327 abonnés 1 708 critiques Suivre son activité

3,5
Publiée le 14 octobre 2014
Lors de la Quinzaine des Réalisateurs 2014, quelques films ont fait salle comble lors de séances matinales : Whiplash, le deuxième long de Damien Chazelle, fait partie de cette petite caste.
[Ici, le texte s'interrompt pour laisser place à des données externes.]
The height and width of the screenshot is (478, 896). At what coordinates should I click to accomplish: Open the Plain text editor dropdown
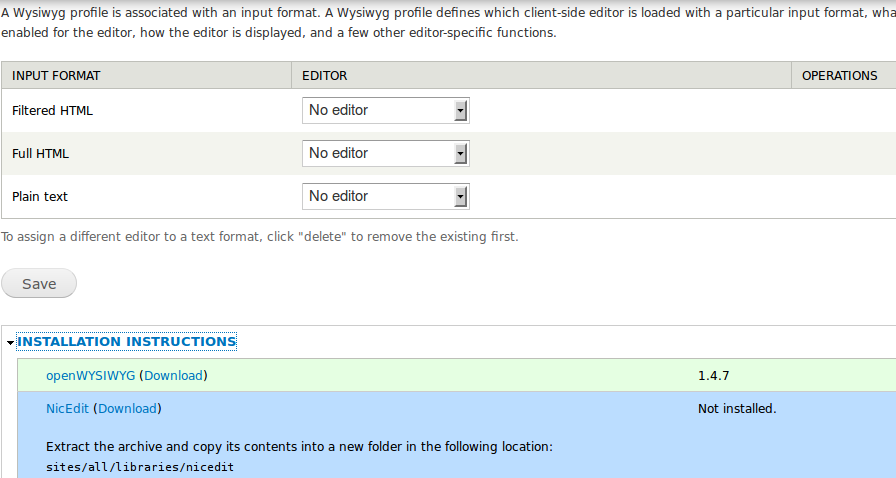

Porté par un duo fantastique, Miles Teller et J.K. Simmons, Whiplash semble parler de musique, mais il n’en est rien. Le véritable intérêt de Whiplash semble plutôt être l’emprise d’un homme considéré comme un mentor sur un autre et les conséquences sur la vie de chacun. A ce petit jeu-là, Damien Chazelle est excellent, orchestrant très bien les joutes verbales entre Teller et Simmons, tout en laissant au plus jeune des séquences de bravoure impressionnantes (Miles Teller qui fond et qui s’arrache littéralement les mains à force de s’entraîner), grâce à une mise en scène très sophistiquée mais pas maniérée. Autour de ces deux-là, seuls les plus expérimentées Paul Reiser et Chris Mulkey survivent, et de très belle manière. On pense avoir trouvé le film du festival et malheureusement non, tout s’écroule quelque peu dans le dernier acte, qui s’il est valorisant scénaristiquement pour le spectateur, qui espérait voir cela, se trouve tout de même être bien trop loin et beaucoup moins maîtrisé par Damien Chazelle qui aurait dû arrêter le film bien avant.

Cela n’enlève pas les qualités de Whiplash, très beau film qui remporta le Grand Prix du Festival de Deauville. Entre sa musique flamboyante et son duo extraordinaire, on peut bien lui pardonner ses défauts.